Having reached their third month in the Holy Land, the young Italian men and women committed to a year of Civil Service thanks to an accord between ATS pro Terra Sancta and the University of Bari recount their experiences, the activities completed and their impressions of life in Jerusalem.
This is the account of 25 year old Alessandro, who specializes in modern philology, and is working on a cataloging project of the ancient collections of the Saint Salvador of Jerusalem Library:
“These first three months in Jerusalem, from a strictly professional point of view, have been committed to the inspection of and organization of ancient editions containing texts of itineraries in the Holy Land, kept in the Saint Salvador Library and the Flagellation Library. Next began the meticulous cataloging, which is still going on, of those ancient editions according to a bibliological criteria aimed at detecting every shred of material evidence of the exemplary forms of the editions in order to fully improve the collection. Simultaneously began the designing of the digital catalogue that will house the bibliographic files of the editions from the ancient collections of the Itinera ad Loca Sancta (Path to the Holy Land) and the records, in Short Title format, of the contemporary editions of itineraries kept in the Custody of the Holy Land Library.

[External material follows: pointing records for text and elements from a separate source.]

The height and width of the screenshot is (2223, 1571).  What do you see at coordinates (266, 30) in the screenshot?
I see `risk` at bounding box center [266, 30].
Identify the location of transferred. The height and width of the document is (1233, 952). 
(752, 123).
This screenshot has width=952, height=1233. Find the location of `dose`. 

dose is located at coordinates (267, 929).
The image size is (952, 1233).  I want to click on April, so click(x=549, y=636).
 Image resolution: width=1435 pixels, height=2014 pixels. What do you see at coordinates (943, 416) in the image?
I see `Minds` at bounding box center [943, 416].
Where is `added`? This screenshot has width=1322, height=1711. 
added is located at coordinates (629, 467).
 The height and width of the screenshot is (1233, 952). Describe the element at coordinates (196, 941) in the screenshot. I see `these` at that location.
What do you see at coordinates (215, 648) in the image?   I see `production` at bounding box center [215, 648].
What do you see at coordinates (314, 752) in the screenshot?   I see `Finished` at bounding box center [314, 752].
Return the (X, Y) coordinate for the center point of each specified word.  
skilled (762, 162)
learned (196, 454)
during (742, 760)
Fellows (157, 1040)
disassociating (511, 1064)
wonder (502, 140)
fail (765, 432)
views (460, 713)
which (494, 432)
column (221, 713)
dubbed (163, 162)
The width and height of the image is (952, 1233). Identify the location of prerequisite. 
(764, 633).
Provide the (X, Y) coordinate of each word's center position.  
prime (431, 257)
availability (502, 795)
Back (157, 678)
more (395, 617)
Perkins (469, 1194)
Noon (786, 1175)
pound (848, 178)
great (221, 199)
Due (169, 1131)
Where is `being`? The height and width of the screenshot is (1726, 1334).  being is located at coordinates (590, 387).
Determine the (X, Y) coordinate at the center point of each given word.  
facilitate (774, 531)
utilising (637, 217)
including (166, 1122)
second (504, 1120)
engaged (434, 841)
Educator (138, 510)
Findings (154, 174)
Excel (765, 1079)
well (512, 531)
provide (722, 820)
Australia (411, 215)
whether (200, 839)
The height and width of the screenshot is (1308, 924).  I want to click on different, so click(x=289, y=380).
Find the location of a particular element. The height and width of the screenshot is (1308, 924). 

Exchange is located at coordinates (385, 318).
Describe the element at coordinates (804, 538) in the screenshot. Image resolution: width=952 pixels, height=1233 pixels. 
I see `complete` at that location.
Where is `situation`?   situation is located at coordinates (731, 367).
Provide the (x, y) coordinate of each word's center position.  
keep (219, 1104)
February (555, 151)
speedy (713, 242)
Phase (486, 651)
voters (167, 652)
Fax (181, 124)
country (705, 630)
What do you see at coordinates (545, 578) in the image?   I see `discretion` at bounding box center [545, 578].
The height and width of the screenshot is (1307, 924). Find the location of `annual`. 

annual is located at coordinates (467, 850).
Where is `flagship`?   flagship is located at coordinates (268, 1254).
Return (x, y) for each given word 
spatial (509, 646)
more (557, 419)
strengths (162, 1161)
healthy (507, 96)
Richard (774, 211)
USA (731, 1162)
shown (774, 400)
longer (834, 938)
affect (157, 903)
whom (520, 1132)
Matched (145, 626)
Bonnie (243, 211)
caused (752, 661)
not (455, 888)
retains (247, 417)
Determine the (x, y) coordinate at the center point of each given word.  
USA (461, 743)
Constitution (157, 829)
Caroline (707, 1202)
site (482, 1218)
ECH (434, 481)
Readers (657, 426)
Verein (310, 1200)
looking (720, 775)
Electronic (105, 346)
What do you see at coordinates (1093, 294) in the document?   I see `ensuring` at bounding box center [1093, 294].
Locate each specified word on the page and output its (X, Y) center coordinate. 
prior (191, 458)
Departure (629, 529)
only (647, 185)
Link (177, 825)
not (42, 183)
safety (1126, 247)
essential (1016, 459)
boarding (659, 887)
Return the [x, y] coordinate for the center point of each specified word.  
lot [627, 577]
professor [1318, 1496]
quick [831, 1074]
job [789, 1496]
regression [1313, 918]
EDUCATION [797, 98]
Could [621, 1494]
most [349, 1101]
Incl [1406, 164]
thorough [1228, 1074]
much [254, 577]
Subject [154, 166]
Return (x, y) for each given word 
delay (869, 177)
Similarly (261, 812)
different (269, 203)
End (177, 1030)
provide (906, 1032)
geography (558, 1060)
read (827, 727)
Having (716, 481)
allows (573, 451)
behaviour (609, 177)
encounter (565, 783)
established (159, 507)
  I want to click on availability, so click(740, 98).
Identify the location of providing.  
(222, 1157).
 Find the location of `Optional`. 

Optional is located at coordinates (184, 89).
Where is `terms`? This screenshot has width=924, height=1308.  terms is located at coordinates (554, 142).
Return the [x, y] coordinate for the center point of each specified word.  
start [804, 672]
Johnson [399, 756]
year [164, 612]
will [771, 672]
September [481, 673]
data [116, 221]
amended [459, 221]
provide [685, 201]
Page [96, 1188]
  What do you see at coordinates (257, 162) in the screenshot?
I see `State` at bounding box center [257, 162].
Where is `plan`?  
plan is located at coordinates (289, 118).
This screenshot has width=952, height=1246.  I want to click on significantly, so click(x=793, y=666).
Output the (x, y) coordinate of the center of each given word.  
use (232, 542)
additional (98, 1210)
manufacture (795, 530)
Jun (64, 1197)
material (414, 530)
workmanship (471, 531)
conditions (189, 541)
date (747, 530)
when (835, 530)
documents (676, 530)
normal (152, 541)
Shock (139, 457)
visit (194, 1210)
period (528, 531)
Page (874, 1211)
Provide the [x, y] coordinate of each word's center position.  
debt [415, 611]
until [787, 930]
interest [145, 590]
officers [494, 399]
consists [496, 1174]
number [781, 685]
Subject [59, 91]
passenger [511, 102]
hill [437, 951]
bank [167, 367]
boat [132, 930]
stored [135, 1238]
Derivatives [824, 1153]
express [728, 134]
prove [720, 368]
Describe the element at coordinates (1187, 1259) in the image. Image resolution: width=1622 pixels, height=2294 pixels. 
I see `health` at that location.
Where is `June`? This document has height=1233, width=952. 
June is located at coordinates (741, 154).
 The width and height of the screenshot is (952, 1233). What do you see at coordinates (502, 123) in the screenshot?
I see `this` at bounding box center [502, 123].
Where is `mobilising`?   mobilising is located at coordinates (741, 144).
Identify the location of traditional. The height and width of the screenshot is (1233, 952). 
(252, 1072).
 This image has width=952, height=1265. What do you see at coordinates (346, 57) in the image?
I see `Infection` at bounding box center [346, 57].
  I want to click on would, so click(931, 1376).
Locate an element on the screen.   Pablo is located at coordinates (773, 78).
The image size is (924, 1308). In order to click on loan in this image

The first impact of the city of Jerusalem was very significant, in that our arrival happened to occur right as Easter celebrations were beginning, in which we were fully immersed, thanks also to our participation as members of the choir of the Magnificat of Jerusalem. Jerusalem is a city full of contradictions that conjures questions in every alleyway, alleyways in which one can see Arab children pop out who run screaming after one another, followed by Orthodox Jews who walk hopping to avoid contaminating themselves, and by solemn processions of different denominations on their way to the Sepulchre.
On the other side of the wall, mere meters away, reality changes completely: the European cars of the New City are substituted by beat-up carts, rusted sheets of metal pile up alongside the dirt roads to cover the crumbling walls of the numerous little shops along them from which women exit and enter who, covered by veils, hide beautiful profiles. Bethlehem, the city of Christ’s birth, mere minutes from Jerusalem by car, is an Arab city.
Tel Aviv can seem, at first glance, free from the complexities of the Holy City: in fact it presents itself as perfectly western, luxurious skyscrapers tower over golden beaches where the young crowd, girls and boys, who appear to have nothing to do with their peers of Mea Shearim. But, the image of the façade soon gives way to the state of degradation in many zones, where enormous masses of African immigrants drag themselves along the streets, jobless, dejected, almost a Conradian image, between the park thickets.
Much remains to be seen, I hope that the months remaining can bring new discoveries and new understandings, up until now many questions have been raised, some open, others with tentative answers that will certainly be brought up again in discussion, still walking the same narrow roads of the Ancient City, crossing new and as of yet unknown streets.”